Hydropower generation stood at 156 BUs in 2019-20, the highest in the past decade, mainly owing to ample rainfall and a steady electricity production from HEPs. The generation in 2019-20 was 14-15 per cent higher than that of the previous year as well as the target set. However, the share of hydro generation in the total generation declined, although marginally, from 12 per cent in 2014-15 to 11 per cent in 2019-20, owing to an increase in the capacity of the wind and solar segments.
Small hydropower plants
Small hydropower (SHPs) plants, or projects of 25 MW capacity and less, used to be exclusively covered under the ambit of renewable energy until last year, but when the central government notified the hydropower policy, all HEPs (irrespective of capacity) were categorised as renewable sources of energy. SHP capacity grew at a CAGR of about 2.9 per cent between 2014-15 and 2019-20 and currently stands at about 4,683 MW (against an estimated potential of 20,000 MW across 6,474 sites). However, private participation in the SHP segment, as against other mainstream renewable energy options such as solar and wind, is limited due to the large size of investments involved as well as the long delays in obtaining permits, low tariffs and modest returns.
Focus on pumped storage
With the increase in variable renewable energy capacity, pumped storage plants (PSPs) can provide an ideal solution for energy storage and load balancing. Though India has a PSP potential of 96.5 GW, only 5 per cent of it has been harnessed so far. Currently, there are nine PSPs with a total capacity of 4,786 MW. However, only six PSPs (Kadamparai, Bhira, Srisailam, Ghatgar, Purulia and Nagarjuna Sagar) aggregating 3,306 MW are working in both generation and pumping modes. The remaining three PSPs (Panchet Hill, Sardar Sarovar and Kadana Stages I and II) aggregating 1,480 MW are working only in generation mode, owing to the unavailability of lower reservoir/ tail pond and vibration issues.
Issues and future outlook
The hydropower sector in India is set for revival with an impetus from policy measures announced by the central government last year. The measures such as the inclusion of large hydro in renewables, tariff rationalisation and budgetary support for flood moderation and the infrastructure components of hydropower projects have led to an optimistic outlook for the sector that had long been neglected by policymakers. This has been followed by recent amendments pertaining to the notification of hydropower obligation in the draft Electricity Act, 2020 notified in April 2020.

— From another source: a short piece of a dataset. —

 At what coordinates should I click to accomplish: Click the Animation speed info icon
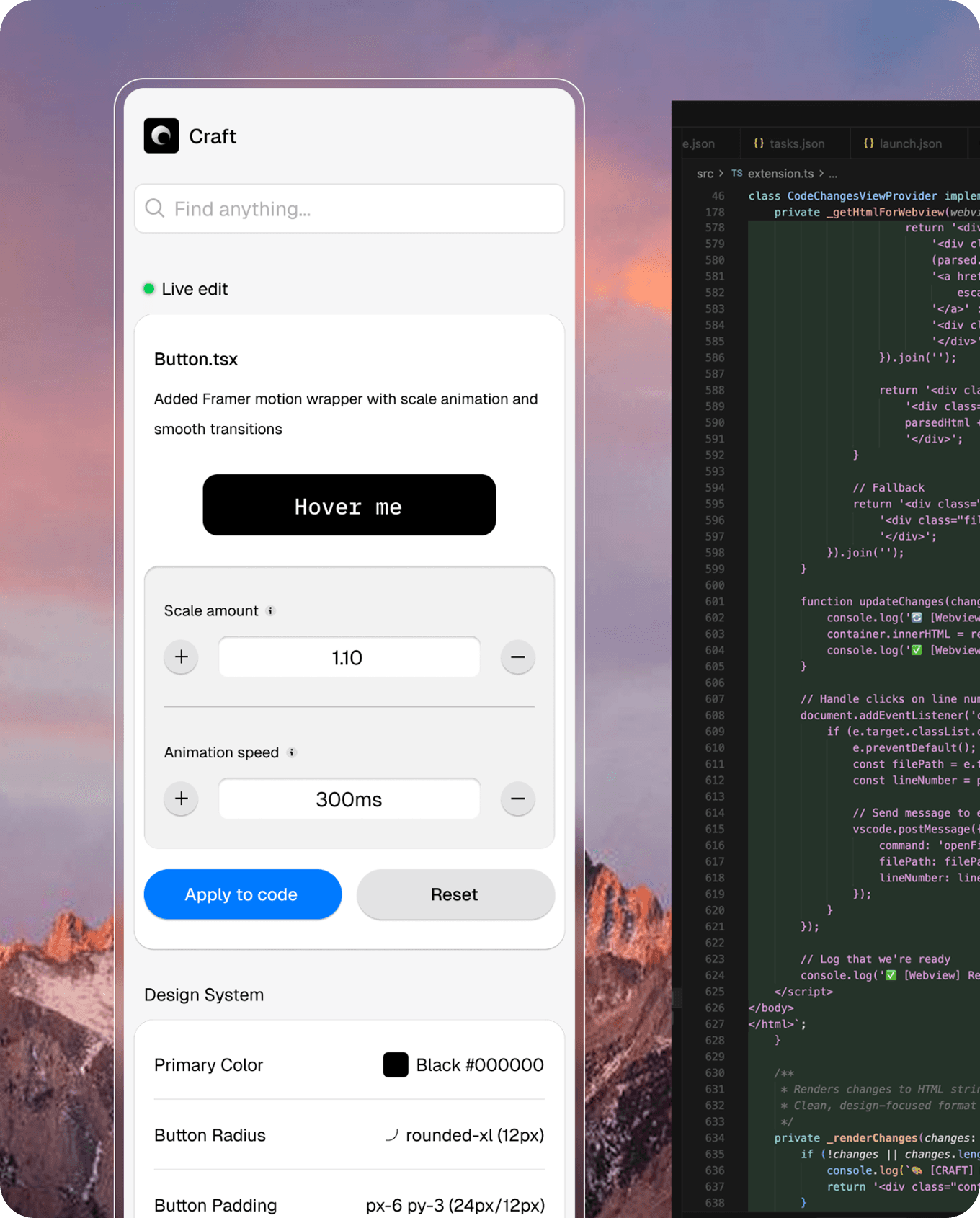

That said, the sector’s growth continues to be impeded by several challenges. Hydropower capacity aggregating 3,166 MW across 12 projects is currently stressed due to liquidity issues with developers, legal matters, contractual disputes, and/or delays in statutory clearances. These projects represent an investment of about Rs 300 billion. The past year witnessed certain merger and acquisition deals, wherein NHPC acquired insolvency bound stressed assets (Lanco’s Teesta VI HEP and Jal Power’s Rangit HEP), but greater traction in the resolution of stressed assets is needed. Financial institutions also need to step in to bring innovative funding solutions for the hydro segment.

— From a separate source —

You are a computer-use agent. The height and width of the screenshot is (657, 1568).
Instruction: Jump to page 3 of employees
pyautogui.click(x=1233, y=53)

In terms of the future project pipeline, about 9.8 GW of hydropower projects are under construction and scheduled to be commissioned in the next five years. Besides, there are over 23 GW of HEPs waiting to take off for construction but approvals from the environment ministry are pending. Going forward, in order to fast-track the growth of hydro, concerted efforts by all stakeholders are required.